■ WORK REQUIRED: Using the data below, repeat all of it precisely.

[Dataset entries]

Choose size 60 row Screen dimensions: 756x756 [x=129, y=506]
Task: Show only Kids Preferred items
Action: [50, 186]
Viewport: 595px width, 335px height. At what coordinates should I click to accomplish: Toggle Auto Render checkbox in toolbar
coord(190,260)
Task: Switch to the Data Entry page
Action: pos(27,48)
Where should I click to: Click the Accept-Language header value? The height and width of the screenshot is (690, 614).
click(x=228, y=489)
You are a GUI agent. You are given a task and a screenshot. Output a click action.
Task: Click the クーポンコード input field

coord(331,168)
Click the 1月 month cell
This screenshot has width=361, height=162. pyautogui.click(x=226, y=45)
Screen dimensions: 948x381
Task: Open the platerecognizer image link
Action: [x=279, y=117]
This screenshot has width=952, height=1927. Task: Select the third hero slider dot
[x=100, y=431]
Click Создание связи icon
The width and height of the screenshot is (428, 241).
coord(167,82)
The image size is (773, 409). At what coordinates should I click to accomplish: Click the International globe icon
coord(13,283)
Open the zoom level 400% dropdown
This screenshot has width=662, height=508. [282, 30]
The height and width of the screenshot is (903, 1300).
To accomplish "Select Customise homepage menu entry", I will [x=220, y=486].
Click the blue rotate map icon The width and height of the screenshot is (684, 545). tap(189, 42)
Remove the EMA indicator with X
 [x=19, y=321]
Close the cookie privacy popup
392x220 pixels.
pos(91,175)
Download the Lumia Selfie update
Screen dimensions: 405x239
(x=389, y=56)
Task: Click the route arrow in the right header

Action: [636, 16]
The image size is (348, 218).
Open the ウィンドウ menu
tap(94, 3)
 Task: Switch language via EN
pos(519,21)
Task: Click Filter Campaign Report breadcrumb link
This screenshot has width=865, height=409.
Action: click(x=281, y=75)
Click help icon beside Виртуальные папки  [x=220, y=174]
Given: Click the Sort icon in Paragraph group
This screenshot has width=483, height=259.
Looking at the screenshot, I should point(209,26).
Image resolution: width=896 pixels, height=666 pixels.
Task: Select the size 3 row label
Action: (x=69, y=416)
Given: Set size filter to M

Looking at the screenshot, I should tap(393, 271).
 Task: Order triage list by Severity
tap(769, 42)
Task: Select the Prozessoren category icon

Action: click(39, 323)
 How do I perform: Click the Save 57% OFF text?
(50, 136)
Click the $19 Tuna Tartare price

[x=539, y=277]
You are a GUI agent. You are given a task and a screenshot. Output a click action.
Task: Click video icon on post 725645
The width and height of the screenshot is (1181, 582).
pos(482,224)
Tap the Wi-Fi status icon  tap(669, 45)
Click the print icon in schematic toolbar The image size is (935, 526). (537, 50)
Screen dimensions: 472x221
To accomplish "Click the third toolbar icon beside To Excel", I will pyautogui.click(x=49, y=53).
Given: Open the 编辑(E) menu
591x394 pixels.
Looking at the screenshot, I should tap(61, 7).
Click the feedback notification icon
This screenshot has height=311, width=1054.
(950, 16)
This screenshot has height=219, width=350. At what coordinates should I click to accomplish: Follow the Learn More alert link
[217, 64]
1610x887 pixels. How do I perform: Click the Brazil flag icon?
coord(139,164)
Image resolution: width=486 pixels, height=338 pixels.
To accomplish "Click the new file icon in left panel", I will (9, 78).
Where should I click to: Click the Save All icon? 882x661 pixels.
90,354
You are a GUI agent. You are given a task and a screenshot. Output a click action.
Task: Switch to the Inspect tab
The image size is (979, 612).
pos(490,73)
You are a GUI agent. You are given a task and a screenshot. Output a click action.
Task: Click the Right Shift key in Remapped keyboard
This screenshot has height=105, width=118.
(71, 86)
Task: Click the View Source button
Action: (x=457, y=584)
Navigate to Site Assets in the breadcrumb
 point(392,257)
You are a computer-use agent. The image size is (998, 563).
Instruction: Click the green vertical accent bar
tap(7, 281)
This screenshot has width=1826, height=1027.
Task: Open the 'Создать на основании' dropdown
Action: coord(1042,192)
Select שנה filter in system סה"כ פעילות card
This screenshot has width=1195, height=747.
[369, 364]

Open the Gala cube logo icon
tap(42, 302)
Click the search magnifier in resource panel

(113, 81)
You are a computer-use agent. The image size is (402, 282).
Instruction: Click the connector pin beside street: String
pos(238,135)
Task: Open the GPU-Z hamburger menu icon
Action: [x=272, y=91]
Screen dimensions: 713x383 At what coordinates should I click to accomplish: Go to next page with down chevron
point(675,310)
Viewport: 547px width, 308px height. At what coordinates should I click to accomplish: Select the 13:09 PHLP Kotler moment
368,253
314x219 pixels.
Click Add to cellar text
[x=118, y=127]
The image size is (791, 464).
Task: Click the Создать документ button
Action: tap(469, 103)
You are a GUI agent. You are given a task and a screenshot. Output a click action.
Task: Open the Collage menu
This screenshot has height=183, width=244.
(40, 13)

■ TASK SOLUTION:
Choose size 60 row Screen dimensions: 756x756 [x=129, y=506]
Task: Show only Kids Preferred items
Action: [50, 186]
Viewport: 595px width, 335px height. At what coordinates should I click to accomplish: Toggle Auto Render checkbox in toolbar
coord(190,260)
Task: Switch to the Data Entry page
Action: pos(27,48)
Where should I click to: Click the Accept-Language header value? The height and width of the screenshot is (690, 614).
click(x=228, y=489)
You are a GUI agent. You are given a task and a screenshot. Output a click action.
Task: Click the クーポンコード input field

coord(331,168)
Click the 1月 month cell
This screenshot has width=361, height=162. pyautogui.click(x=226, y=45)
Screen dimensions: 948x381
Task: Open the platerecognizer image link
Action: [x=279, y=117]
This screenshot has width=952, height=1927. Task: Select the third hero slider dot
[x=100, y=431]
Click Создание связи icon
The width and height of the screenshot is (428, 241).
coord(167,82)
The image size is (773, 409). At what coordinates should I click to accomplish: Click the International globe icon
coord(13,283)
Open the zoom level 400% dropdown
This screenshot has width=662, height=508. [282, 30]
The height and width of the screenshot is (903, 1300).
To accomplish "Select Customise homepage menu entry", I will [x=220, y=486].
Click the blue rotate map icon The width and height of the screenshot is (684, 545). tap(189, 42)
Remove the EMA indicator with X
 [x=19, y=321]
Close the cookie privacy popup
392x220 pixels.
pos(91,175)
Download the Lumia Selfie update
Screen dimensions: 405x239
(x=389, y=56)
Task: Click the route arrow in the right header

Action: [636, 16]
The image size is (348, 218).
Open the ウィンドウ menu
tap(94, 3)
 Task: Switch language via EN
pos(519,21)
Task: Click Filter Campaign Report breadcrumb link
This screenshot has width=865, height=409.
Action: click(x=281, y=75)
Click help icon beside Виртуальные папки  [x=220, y=174]
Given: Click the Sort icon in Paragraph group
This screenshot has width=483, height=259.
Looking at the screenshot, I should point(209,26).
Image resolution: width=896 pixels, height=666 pixels.
Task: Select the size 3 row label
Action: (x=69, y=416)
Given: Set size filter to M

Looking at the screenshot, I should tap(393, 271).
 Task: Order triage list by Severity
tap(769, 42)
Task: Select the Prozessoren category icon

Action: click(39, 323)
 How do I perform: Click the Save 57% OFF text?
(50, 136)
Click the $19 Tuna Tartare price

[x=539, y=277]
You are a GUI agent. You are given a task and a screenshot. Output a click action.
Task: Click video icon on post 725645
The width and height of the screenshot is (1181, 582).
pos(482,224)
Tap the Wi-Fi status icon  tap(669, 45)
Click the print icon in schematic toolbar The image size is (935, 526). (537, 50)
Screen dimensions: 472x221
To accomplish "Click the third toolbar icon beside To Excel", I will pyautogui.click(x=49, y=53).
Given: Open the 编辑(E) menu
591x394 pixels.
Looking at the screenshot, I should tap(61, 7).
Click the feedback notification icon
This screenshot has height=311, width=1054.
(950, 16)
This screenshot has height=219, width=350. At what coordinates should I click to accomplish: Follow the Learn More alert link
[217, 64]
1610x887 pixels. How do I perform: Click the Brazil flag icon?
coord(139,164)
Image resolution: width=486 pixels, height=338 pixels.
To accomplish "Click the new file icon in left panel", I will (9, 78).
Where should I click to: Click the Save All icon? 882x661 pixels.
90,354
You are a GUI agent. You are given a task and a screenshot. Output a click action.
Task: Switch to the Inspect tab
The image size is (979, 612).
pos(490,73)
You are a GUI agent. You are given a task and a screenshot. Output a click action.
Task: Click the Right Shift key in Remapped keyboard
This screenshot has height=105, width=118.
(71, 86)
Task: Click the View Source button
Action: (x=457, y=584)
Navigate to Site Assets in the breadcrumb
 point(392,257)
You are a computer-use agent. The image size is (998, 563).
Instruction: Click the green vertical accent bar
tap(7, 281)
This screenshot has width=1826, height=1027.
Task: Open the 'Создать на основании' dropdown
Action: coord(1042,192)
Select שנה filter in system סה"כ פעילות card
This screenshot has width=1195, height=747.
[369, 364]

Open the Gala cube logo icon
tap(42, 302)
Click the search magnifier in resource panel

(113, 81)
You are a computer-use agent. The image size is (402, 282).
Instruction: Click the connector pin beside street: String
pos(238,135)
Task: Open the GPU-Z hamburger menu icon
Action: [x=272, y=91]
Screen dimensions: 713x383 At what coordinates should I click to accomplish: Go to next page with down chevron
point(675,310)
Viewport: 547px width, 308px height. At what coordinates should I click to accomplish: Select the 13:09 PHLP Kotler moment
368,253
314x219 pixels.
Click Add to cellar text
[x=118, y=127]
The image size is (791, 464).
Task: Click the Создать документ button
Action: tap(469, 103)
You are a GUI agent. You are given a task and a screenshot. Output a click action.
Task: Open the Collage menu
This screenshot has height=183, width=244.
(40, 13)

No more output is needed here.